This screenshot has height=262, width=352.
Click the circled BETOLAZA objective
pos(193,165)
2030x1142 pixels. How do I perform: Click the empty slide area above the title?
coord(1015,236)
:::::
Copy the material above line for line, keeping every word, number and punctuation mark unchanged.

§ Answer
This screenshot has height=262, width=352.
Click the circled BETOLAZA objective
pos(193,165)
2030x1142 pixels. How do I perform: Click the empty slide area above the title?
coord(1015,236)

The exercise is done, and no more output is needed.